Les Œuvres et les Hommes/À côté de la grande histoire/X

Alphonse Lemerre, éditeur (p. 135-148).

LE CHRISTIANISME
EN CHINE, EN TARTARIE ET AU THIBET[1]



I

Nous ne parlerons encore que des deux premiers volumes du Christianisme en Chine, en Tartarie et au Thibet[2], mais ces deux volumes donnent parfaitement l’idée de ceux qui vont suivre. L’auteur d’ailleurs nous est connu. Comme voyageur, il s’est fait une véritable renommée et une considération qui vaut mieux encore. Il a publié déjà deux récits de voyage, l’un en Chine, l’autre sur les plateaux du Thibet, lesquels, quand ils parurent, frappèrent également tout le monde par leur nouveauté et l’étendue de leurs observations.
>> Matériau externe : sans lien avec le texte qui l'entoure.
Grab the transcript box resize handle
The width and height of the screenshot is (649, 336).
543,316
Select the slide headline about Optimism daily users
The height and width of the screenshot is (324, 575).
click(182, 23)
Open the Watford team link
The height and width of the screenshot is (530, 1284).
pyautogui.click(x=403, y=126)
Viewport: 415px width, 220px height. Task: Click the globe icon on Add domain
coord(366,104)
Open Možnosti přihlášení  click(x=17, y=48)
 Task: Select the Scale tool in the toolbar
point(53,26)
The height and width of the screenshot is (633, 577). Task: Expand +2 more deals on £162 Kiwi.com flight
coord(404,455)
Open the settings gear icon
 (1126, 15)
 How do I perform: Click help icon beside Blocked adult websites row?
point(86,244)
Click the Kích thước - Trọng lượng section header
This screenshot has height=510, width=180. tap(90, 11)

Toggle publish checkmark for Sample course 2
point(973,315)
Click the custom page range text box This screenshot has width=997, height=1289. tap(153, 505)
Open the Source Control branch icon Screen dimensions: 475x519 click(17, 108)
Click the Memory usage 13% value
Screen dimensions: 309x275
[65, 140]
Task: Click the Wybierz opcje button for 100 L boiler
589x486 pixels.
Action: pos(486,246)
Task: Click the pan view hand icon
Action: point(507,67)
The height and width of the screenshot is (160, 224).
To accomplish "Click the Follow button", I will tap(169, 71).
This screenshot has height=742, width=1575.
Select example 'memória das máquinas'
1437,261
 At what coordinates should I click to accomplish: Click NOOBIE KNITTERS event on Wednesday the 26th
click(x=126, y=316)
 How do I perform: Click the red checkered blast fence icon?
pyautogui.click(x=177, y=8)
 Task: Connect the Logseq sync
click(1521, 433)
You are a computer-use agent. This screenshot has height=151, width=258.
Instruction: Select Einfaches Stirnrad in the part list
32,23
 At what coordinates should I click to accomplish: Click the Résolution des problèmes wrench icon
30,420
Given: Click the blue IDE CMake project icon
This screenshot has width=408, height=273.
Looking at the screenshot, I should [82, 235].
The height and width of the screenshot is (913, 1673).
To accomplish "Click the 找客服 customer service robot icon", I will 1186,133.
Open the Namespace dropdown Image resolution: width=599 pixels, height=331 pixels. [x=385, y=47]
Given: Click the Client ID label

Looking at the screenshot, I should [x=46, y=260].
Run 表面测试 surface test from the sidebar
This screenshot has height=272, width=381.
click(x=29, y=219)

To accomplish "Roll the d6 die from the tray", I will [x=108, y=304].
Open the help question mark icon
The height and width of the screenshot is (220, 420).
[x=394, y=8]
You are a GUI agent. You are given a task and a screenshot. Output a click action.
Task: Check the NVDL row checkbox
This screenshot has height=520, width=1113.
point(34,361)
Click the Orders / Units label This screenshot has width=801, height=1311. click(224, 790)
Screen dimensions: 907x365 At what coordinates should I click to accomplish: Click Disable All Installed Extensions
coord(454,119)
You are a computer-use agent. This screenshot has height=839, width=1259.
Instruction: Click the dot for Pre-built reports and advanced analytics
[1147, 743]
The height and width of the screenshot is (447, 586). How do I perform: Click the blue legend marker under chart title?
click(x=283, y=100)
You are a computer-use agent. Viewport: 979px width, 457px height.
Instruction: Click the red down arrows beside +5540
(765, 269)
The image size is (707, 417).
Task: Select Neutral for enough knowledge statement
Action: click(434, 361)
Entrepris dans un but de propagande religieuse, — l’auteur était lazariste, — ces voyages, dont nous avons rendu compte avec une sympathie presque enthousiaste, car, à part de leur but, le plus grand que puisse atteindre l’homme, ils prouvaient autant de caractère, de décision, de persévérance que de curiosité élevée ; ces voyages, qu’il faudra désormais citer quand on parlera de l’Asie, ont mis pour la première fois dans la circulation des notions certaines sur ces mystérieuses populations qui vivent et meurent depuis tant de siècles comme des fourmilières d’insectes dans des boîtes fermées, sous le couvercle semé d’hiéroglyphes de leurs impénétrables civilisations. L’abbé Huc, qui a vécu sans étouffer sous ce couvercle, nous l’a soulevé. Ses livres ont une réalité de détails qu’aucun livre n’a eue au même degré sur les mêmes sujets. Lorsqu’il les écrivait de ce style ferme, clair et sensé, que nous aimons à retrouver sous sa plume comme la preuve de la solidité du génie occidental que les mœurs stupéfiantes de l’hypertrophique Orient n’ont pu émousser, il se constituait à l’avance, puisqu’il pensait à écrire l’histoire, une grande autorité comme historien. Dans tout état de cause et de littérature, les voyages préparent merveilleusement à l’histoire, mais dans l’état actuel de nos connaissances, ils sont presque de nécessité. Vieillir rend les hommes positifs. Avec les besoins de plus en plus marqués de précision et d’exactitude qui tendent à devenir le fond même de l’esprit moderne, l’historien, pour bien comprendre l’histoire et la ressusciter en la peignant, doit vivre là où elle a vécu et s’est faite. Cela devient nécessaire partout, mais cela est surtout profitable quand il s’agit — comme ici, par exemple, — de nations lointaines et stationnaires, que le temps agite et ronge sur place, tout en ayant l’air de les conserver.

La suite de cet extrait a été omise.